* WRITTEN TASK 1:
Identify every line of the rows below that contains the word "Open", and copy each such line in full.

Python module

interfaces

General interface for Attention.

`AttentionImpl`

class max.pipelines.nn.attention.interfaces.AttentionImpl(n_heads: int, kv_params: KVCacheParams, layer_idx: TensorValue, wqkv: TensorValue, wo: Linear)

A generalized attention interface, that will be used upstream by a general Transformer. We would expect a seperate subclass, articulating each variation of Attention:

AttentionWithRope
AttentionWithAlibi
VanillaAttentionWithCausalMask
…

There are a series of shared attributes, however, more may be needed for each individual variant. For example, we may introduce an OptimizedRotaryEmbedding class for the AttentionWithRope class:

@dataclass
class AttentionWithRope(AttentionImpl):
    rope: OptimizedRotaryEmbedding
    ...
@dataclass
class AttentionWithRope(AttentionImpl):
    rope: OptimizedRotaryEmbedding
    ...

We expect the __call__ abstractmethod to remain relatively consistent, however the **kwargs argument is exposed, allowing you to leverage additional arguments for each particular variant. For example, we may introduce an VanillaAttentionWithCausalMask class, which includes an attention mask:

@dataclass
class VanillaAttentionWithCausalMask(AttentionImpl):
    ...

* SOURCE RECORDS:
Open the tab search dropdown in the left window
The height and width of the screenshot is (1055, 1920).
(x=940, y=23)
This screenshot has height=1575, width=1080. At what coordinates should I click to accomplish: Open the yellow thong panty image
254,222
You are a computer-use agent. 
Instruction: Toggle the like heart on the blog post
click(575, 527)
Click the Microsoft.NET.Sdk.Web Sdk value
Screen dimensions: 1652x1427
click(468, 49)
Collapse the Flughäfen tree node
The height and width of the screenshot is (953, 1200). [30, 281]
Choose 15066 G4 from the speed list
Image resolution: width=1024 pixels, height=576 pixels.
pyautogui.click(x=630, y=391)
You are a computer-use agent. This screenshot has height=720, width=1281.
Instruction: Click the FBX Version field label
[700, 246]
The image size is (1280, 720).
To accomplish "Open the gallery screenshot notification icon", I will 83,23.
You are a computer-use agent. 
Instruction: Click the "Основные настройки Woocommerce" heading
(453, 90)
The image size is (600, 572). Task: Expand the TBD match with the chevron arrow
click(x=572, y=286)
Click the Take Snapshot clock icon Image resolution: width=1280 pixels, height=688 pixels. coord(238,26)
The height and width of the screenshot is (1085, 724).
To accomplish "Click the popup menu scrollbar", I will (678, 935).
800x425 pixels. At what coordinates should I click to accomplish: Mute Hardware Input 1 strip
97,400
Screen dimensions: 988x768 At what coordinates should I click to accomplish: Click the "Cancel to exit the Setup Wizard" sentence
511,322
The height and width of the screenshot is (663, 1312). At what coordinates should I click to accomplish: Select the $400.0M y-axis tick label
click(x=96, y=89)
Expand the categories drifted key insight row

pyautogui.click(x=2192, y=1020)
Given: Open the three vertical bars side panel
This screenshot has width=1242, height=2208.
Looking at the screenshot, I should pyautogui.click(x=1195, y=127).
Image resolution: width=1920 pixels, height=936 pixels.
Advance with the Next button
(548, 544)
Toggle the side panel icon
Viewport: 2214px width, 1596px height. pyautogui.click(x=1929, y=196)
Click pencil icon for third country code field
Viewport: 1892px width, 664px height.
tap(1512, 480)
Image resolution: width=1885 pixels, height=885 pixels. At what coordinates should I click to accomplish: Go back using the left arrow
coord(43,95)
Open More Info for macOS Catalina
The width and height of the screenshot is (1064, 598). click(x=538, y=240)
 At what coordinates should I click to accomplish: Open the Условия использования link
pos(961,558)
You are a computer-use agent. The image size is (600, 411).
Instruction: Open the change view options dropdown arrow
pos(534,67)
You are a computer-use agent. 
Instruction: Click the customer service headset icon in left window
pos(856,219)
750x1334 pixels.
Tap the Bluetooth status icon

* WRITTEN TASK 2:
Repeat the passage of the attention interface page above, copying everything from "General interface for" down to "TensorValue, wo: Linear)" without any change.

* FINAL RESULT 1:
Open the tab search dropdown in the left window
This screenshot has height=1575, width=1080. At what coordinates should I click to accomplish: Open the yellow thong panty image
To accomplish "Open the gallery screenshot notification icon", I will 83,23.
Given: Open the three vertical bars side panel
Open More Info for macOS Catalina
 At what coordinates should I click to accomplish: Open the Условия использования link
Instruction: Open the change view options dropdown arrow

* FINAL RESULT 2:
General interface for Attention.

`AttentionImpl`

class max.pipelines.nn.attention.interfaces.AttentionImpl(n_heads: int, kv_params: KVCacheParams, layer_idx: TensorValue, wqkv: TensorValue, wo: Linear)